Funding Awarded to Research Project Focused on Arctic Region
June 30, 2015
Dr. Pat Maher, an Associate Professor of Community Studies at CBU, has recently been awarded approximately $215,000 by the Norwegian Centre for International Cooperation in Education (www.siu.no) for a project he is co-leading with Dr. Outi Rantala of The Arctic University of Norway (Finnmark campus). The project will develop graduate-level tourism curriculum specific to the Circumpolar North, although equally applicable to other rural and peripheral destinations such as Cape Breton. This three-year funding package (2015-2018) was awarded through SIU’s High North Programme, which aims to expand, strengthen and disseminate knowledge about or relevant to the Arctic.
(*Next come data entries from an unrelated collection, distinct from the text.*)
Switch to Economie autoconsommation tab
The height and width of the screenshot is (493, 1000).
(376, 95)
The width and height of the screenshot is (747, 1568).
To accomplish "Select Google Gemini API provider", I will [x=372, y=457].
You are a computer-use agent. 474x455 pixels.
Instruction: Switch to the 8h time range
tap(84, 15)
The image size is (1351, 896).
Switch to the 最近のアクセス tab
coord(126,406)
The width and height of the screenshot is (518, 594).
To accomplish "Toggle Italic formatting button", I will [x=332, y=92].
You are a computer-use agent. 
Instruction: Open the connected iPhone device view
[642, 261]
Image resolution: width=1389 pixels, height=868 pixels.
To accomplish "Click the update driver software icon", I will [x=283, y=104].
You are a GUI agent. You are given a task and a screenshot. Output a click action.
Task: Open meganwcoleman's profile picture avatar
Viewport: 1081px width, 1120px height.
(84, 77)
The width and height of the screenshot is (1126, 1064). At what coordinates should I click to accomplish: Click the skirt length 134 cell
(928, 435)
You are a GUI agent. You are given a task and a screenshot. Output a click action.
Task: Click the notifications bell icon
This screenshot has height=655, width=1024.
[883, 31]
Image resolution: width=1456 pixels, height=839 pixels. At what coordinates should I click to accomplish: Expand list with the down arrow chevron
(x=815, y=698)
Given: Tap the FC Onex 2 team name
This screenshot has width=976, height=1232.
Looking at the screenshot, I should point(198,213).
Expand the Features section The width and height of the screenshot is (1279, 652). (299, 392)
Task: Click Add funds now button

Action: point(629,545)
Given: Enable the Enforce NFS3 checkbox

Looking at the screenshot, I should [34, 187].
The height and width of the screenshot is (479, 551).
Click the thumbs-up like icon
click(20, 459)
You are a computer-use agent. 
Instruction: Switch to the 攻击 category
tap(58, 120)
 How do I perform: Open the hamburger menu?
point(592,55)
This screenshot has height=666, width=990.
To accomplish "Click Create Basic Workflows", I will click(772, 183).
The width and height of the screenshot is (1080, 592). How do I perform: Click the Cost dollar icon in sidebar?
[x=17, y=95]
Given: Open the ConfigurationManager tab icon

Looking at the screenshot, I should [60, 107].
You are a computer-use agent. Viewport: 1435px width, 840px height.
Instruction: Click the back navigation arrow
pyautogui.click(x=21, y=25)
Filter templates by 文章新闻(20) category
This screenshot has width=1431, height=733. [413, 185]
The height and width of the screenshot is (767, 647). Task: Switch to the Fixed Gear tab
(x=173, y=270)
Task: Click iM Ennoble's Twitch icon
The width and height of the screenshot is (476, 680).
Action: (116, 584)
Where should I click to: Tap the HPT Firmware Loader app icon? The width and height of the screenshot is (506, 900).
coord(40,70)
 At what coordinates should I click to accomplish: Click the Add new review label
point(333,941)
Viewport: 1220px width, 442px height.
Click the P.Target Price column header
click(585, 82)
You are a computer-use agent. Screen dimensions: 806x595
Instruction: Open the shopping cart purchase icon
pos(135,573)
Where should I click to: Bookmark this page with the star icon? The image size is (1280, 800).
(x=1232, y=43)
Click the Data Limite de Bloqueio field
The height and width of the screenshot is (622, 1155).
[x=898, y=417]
With an increased awareness of the Arctic, due to globalization, geopolitical tensions and climate change, there is a growing desire for Arctic experiences. Recently, the area has seen growth in tourism, with people wanting to explore endangered Arctic flora, among other reasons. Although tourism can bring economic benefits there are concerns around natural resources, culture and traditions. As such, all eight Arctic states have agreed that the exploitation of the Arctic regions must be ecologically and socially safe and sustainable.
Maher, Rantala and their team will develop a graduate level studies program as a channel to critically evaluate the problems and offer meaningful solutions. Using research expertise intertwined with cooperative teaching and institutional partnerships. “The scholars involved in this project are world-renowned experts in sustainable Arctic tourism,” says Dr. Maher. “Through their institutions they will contribute to an aligned suite of online courses that allow such knowledge to circulate widely. These will be complemented by a field course that connects the small groups of students at each institution into a larger cohort giving critical thoughts to Arctic sustainability and tourisms role in that.”
This project came to be through connections made within the University of Arctic’s Thematic Network on Northern Tourism. Maher has been leading that group for the past four years. The network provides multidisciplinary research and education on tourism in the northern and Arctic regions, its impacts on the surrounding society, cultures and nature, and economic, social and ecological development possibilities offered by sustainable tourism. CBU became a member of the umbrella organization, the University of the Arctic (www.uarctic.org), in 2014.
“The funding from SIU will allow the group to pilot the courses, working out any glitches, which may be present in this sort of international, inter-institutional endeavour”, says Dr. Maher. He and Dr. Rantala are collaborating with colleagues from the University of Iceland, Umeå University (Sweden), the University of Lapland (Finland), the University of Oulu (Finland) and Vancouver Island University.